Re: OOM-Killer kills too much with 2.6.32.2

From: Chris Wilson
Date: Tue Jan 26 2010 - 07:33:47 EST


On Tue, 26 Jan 2010 20:07:43 +0900 (JST), KOSAKI Motohiro <kosaki.motohiro@xxxxxxxxxxxxxx> wrote:
> obj->filp = shmem_file_setup("drm mm object", size, VM_NORESERVE);
> (snip)
> /* Basically we want to disable the OOM killer and handle ENOMEM
> * ourselves by sacrificing pages from cached buffers.
> * XXX shmem_file_[gs]et_gfp_mask()
> */
> mapping_set_gfp_mask(obj->filp->f_path.dentry->d_inode->i_mapping,
> GFP_HIGHUSER |
> __GFP_COLD |
> __GFP_FS |
> __GFP_RECLAIMABLE |
> __GFP_NORETRY |
> __GFP_NOWARN |
> __GFP_NOMEMALLOC);
>
>
> This comment is lie. __GFP_NORETY cause ENOMEM to shmem, not GEM itself.
> GEM can't handle nor recover it. I suspect following commit is wrong.

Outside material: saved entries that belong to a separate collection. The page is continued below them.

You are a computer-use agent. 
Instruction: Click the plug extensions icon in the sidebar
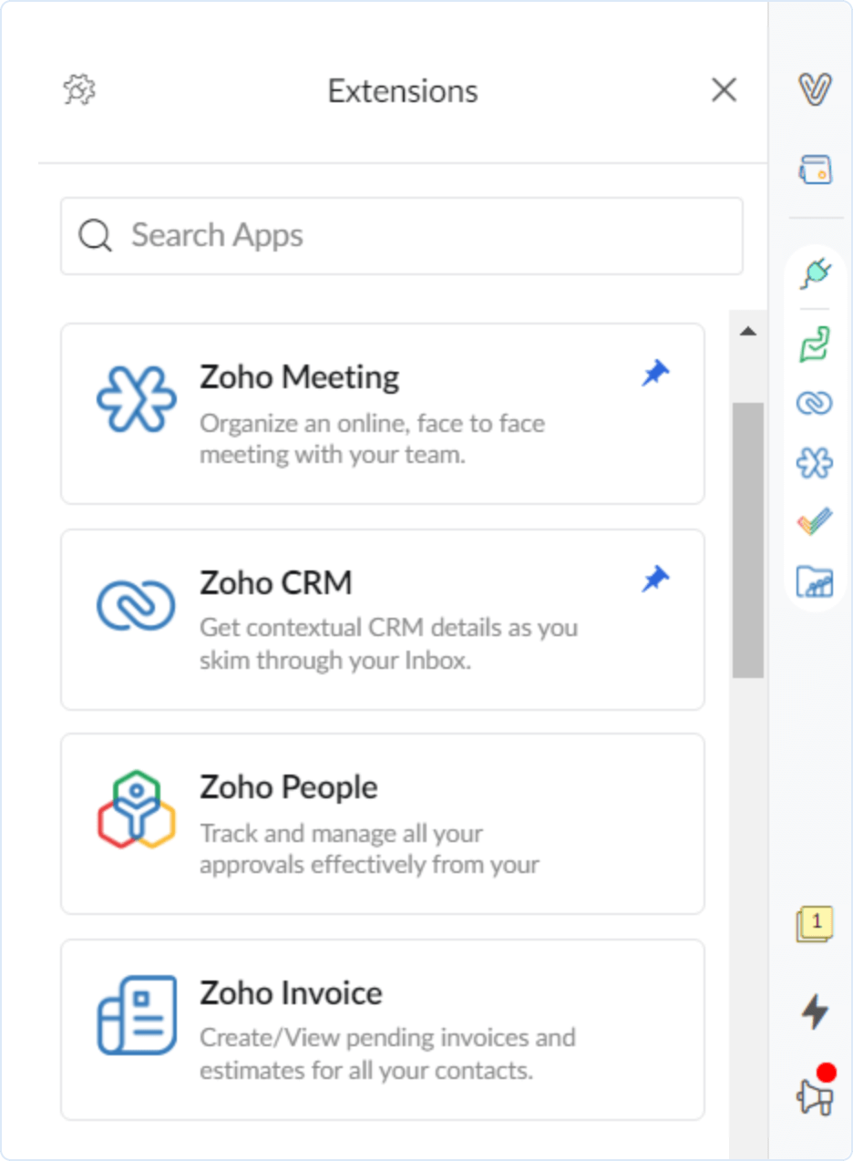pos(815,272)
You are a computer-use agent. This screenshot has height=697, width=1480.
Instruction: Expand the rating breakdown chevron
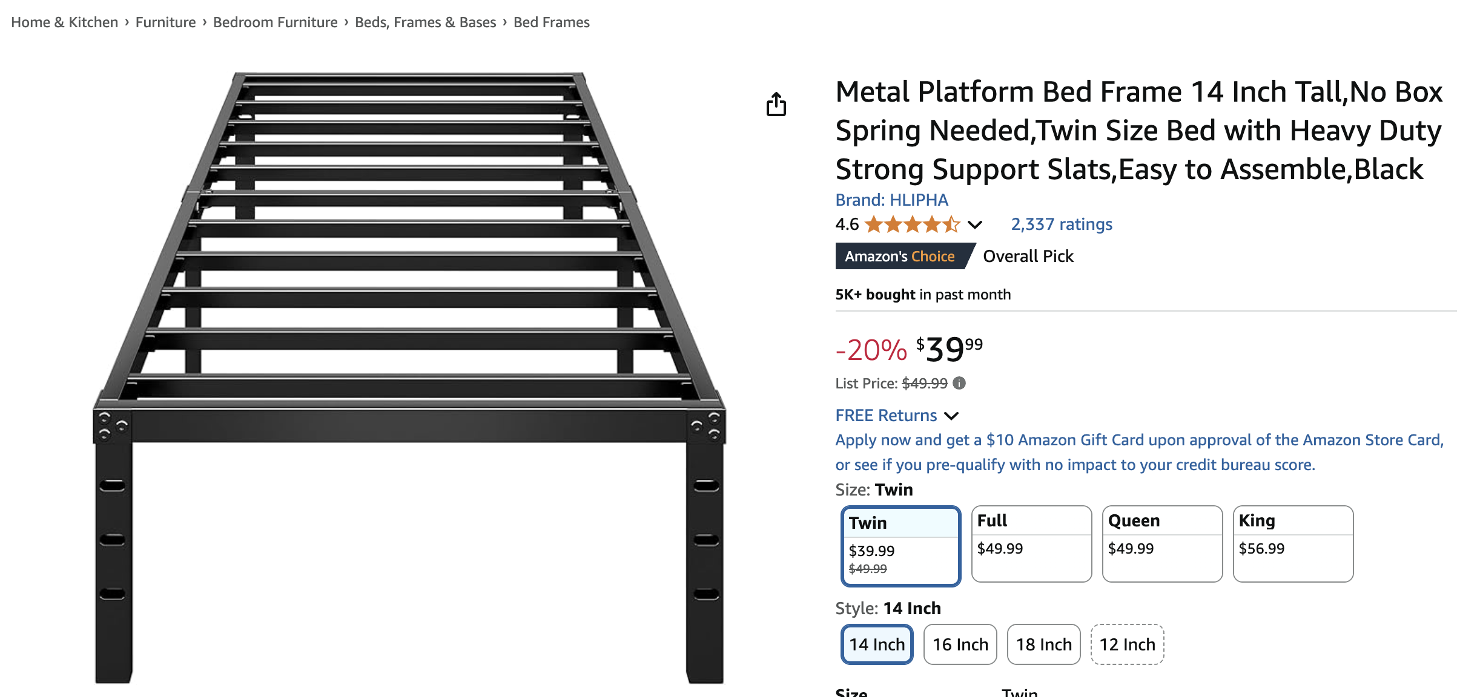point(975,225)
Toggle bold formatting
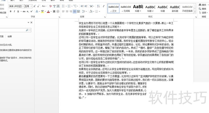The image size is (209, 113). (x=11, y=11)
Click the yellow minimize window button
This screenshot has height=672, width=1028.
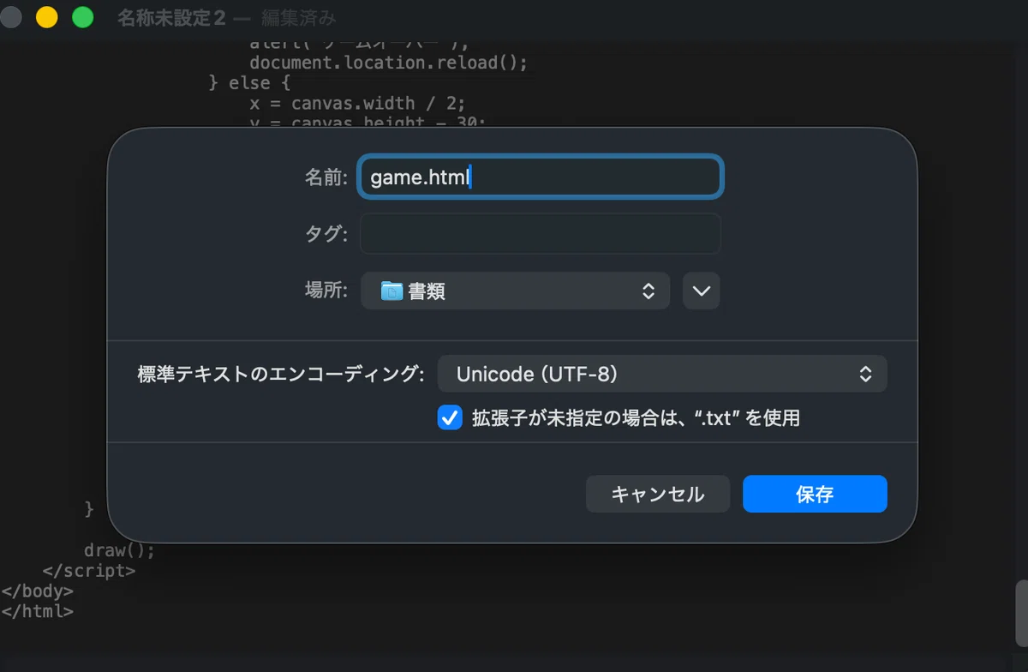coord(47,17)
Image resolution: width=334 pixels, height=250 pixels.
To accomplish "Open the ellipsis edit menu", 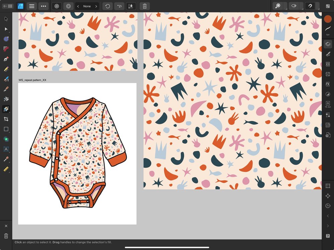I will 43,6.
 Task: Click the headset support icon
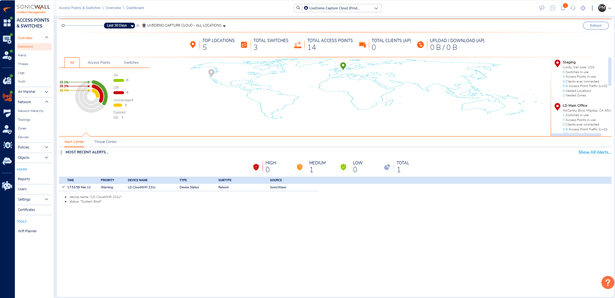pos(573,8)
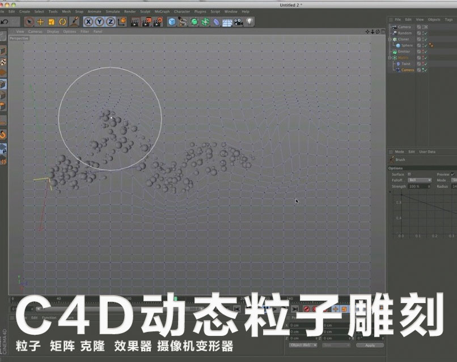
Task: Click the Apply button
Action: click(x=370, y=346)
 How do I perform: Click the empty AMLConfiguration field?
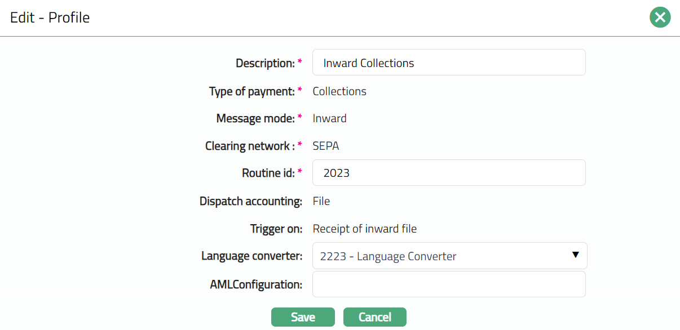pos(448,284)
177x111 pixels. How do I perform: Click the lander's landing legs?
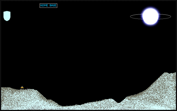pyautogui.click(x=22, y=89)
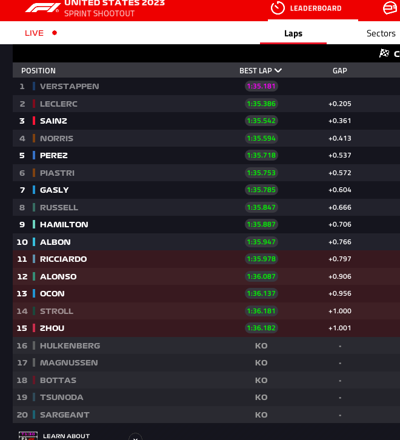Select Verstappen's row in the leaderboard
Viewport: 400px width, 440px height.
(x=69, y=87)

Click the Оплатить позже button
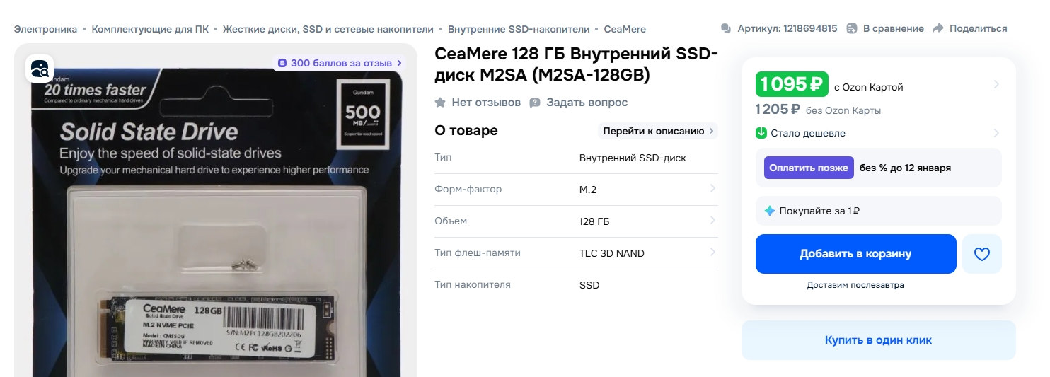coord(808,168)
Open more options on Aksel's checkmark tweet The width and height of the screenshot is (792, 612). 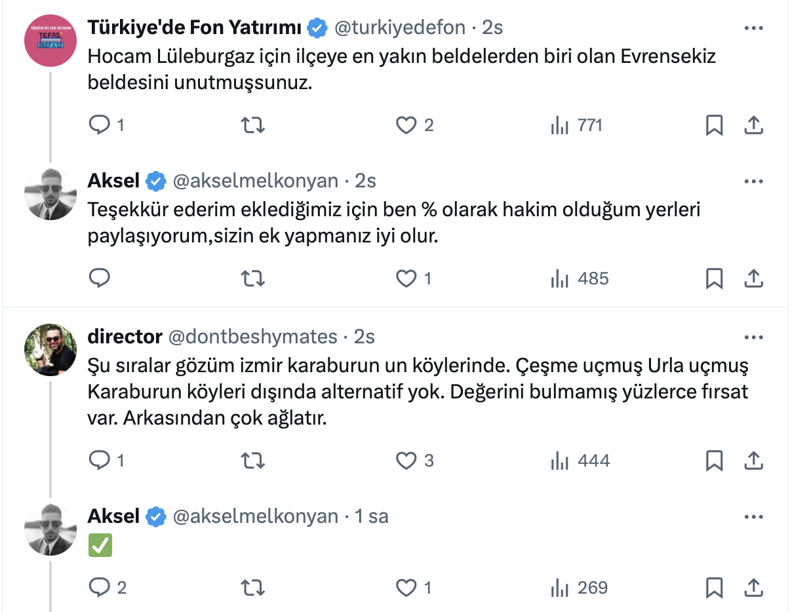tap(754, 516)
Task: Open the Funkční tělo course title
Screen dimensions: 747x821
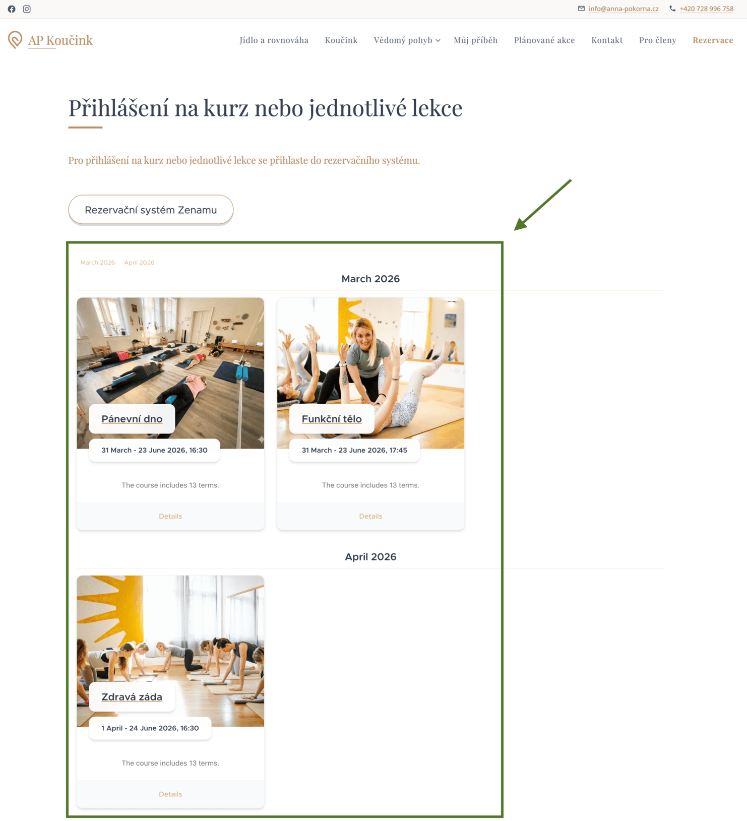Action: [332, 419]
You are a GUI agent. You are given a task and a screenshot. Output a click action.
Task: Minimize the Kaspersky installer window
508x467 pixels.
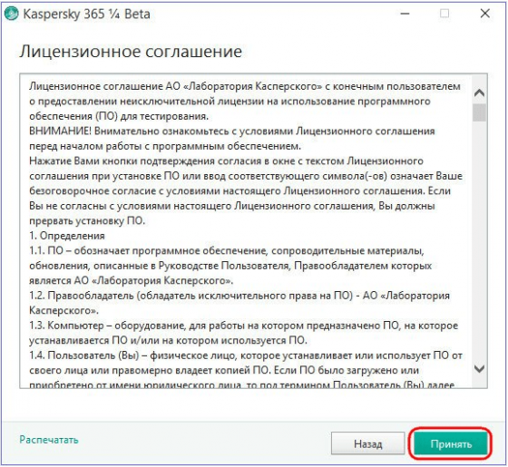coord(405,14)
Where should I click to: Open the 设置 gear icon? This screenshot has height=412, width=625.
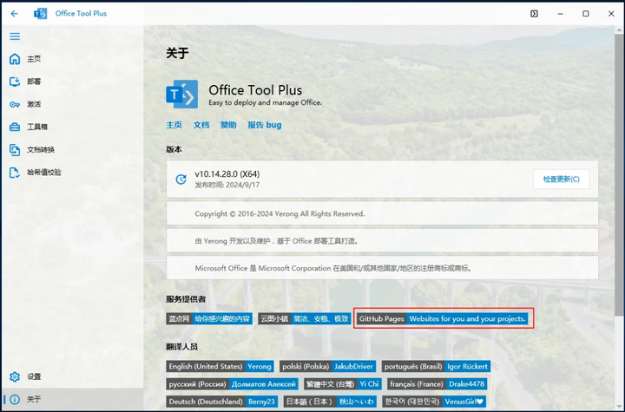click(x=15, y=376)
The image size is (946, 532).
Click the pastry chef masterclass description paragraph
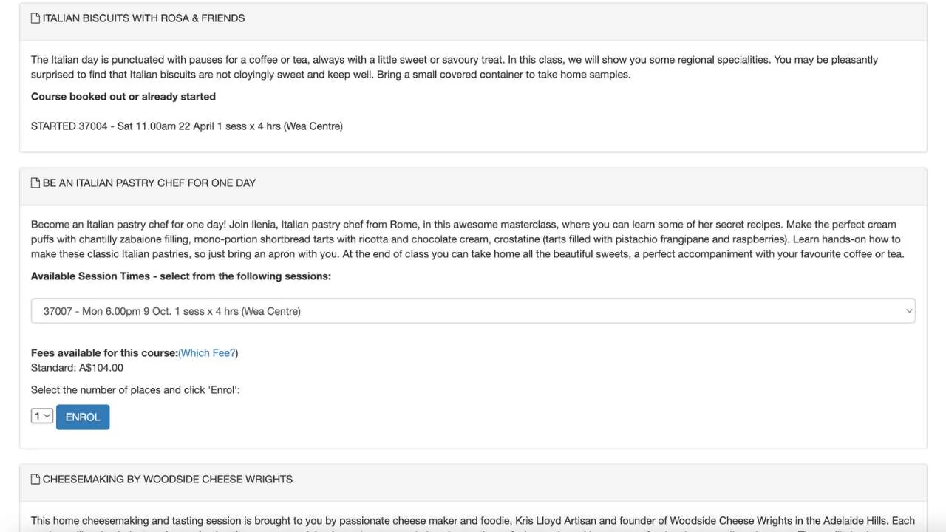[468, 239]
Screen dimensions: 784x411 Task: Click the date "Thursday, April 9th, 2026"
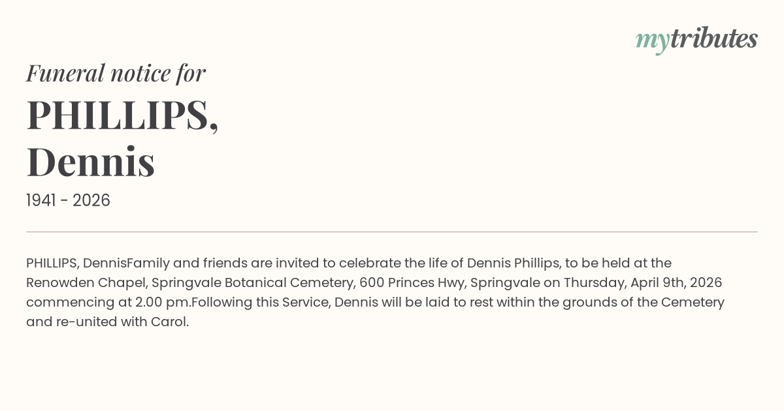coord(643,282)
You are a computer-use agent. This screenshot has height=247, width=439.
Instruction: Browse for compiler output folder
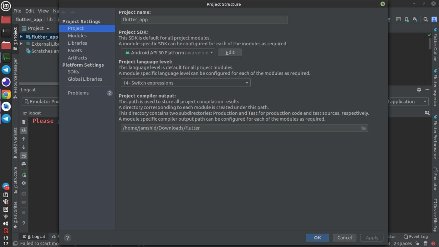click(364, 128)
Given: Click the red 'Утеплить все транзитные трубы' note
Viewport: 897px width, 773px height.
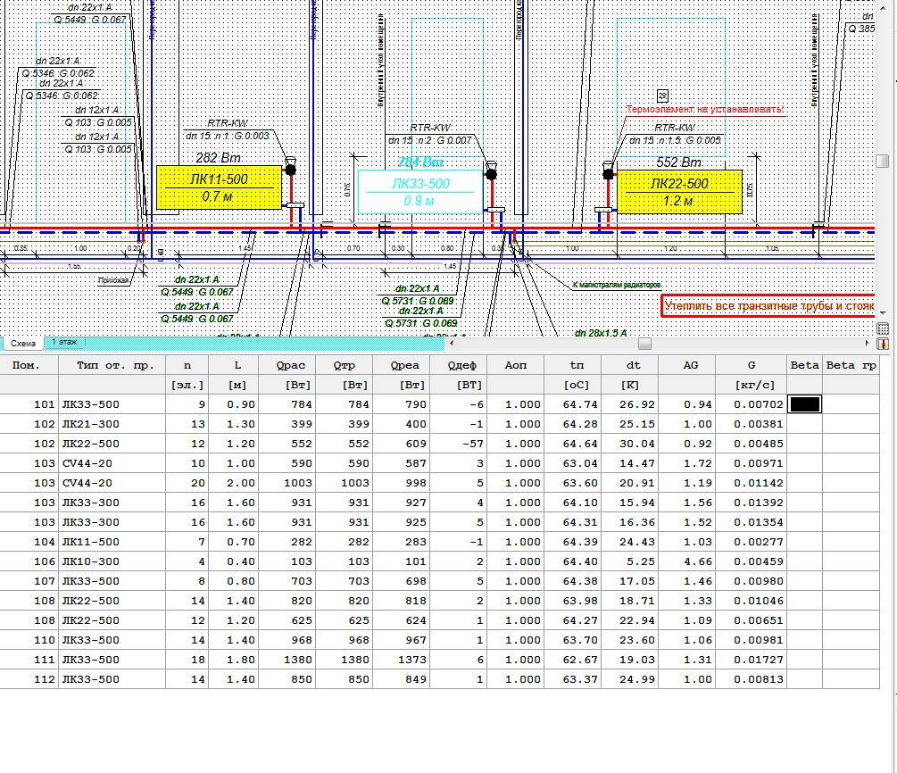Looking at the screenshot, I should [x=768, y=306].
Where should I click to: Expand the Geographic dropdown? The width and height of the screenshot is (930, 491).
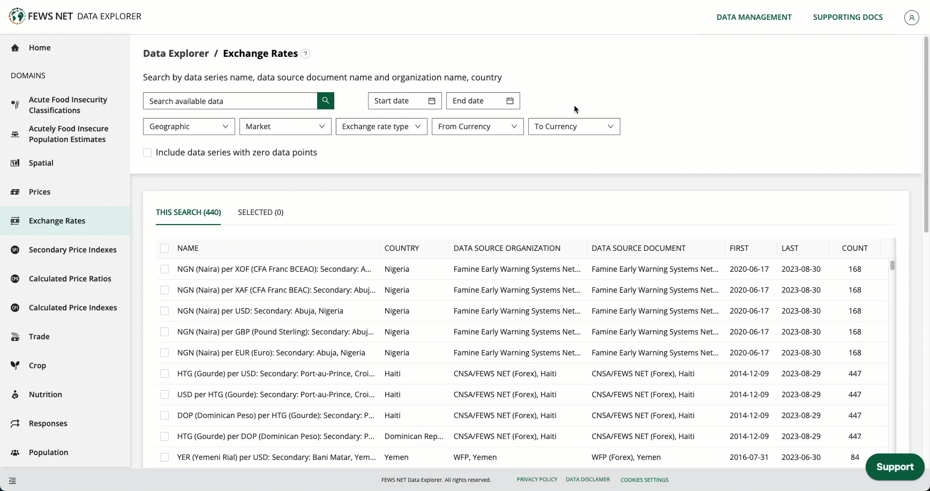pyautogui.click(x=189, y=127)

Indeed, the NORETRY flag is required for the inode mapping routines to
return ENOMEM instead of triggering the OOM killer themselves. GEM has
code to handle the ENOMEM as returned from shmem (please at least read the
code before commenting, and comments are appreciated), by attempting to
free up some of its own inactive buffers before retrying the allocation
(with NORETRY removed, so the OOM killer will be invoked on the second
instance). The reason for this convoluted approach is that GEM's inactive
list shrinker requires the struct mutex and so cannot be run when GEM
itself is attempting and failing to allocate memory. We could recover from
more situations if we made some more invasive changes to our locking.

This is without a doubt an area that needs improvement.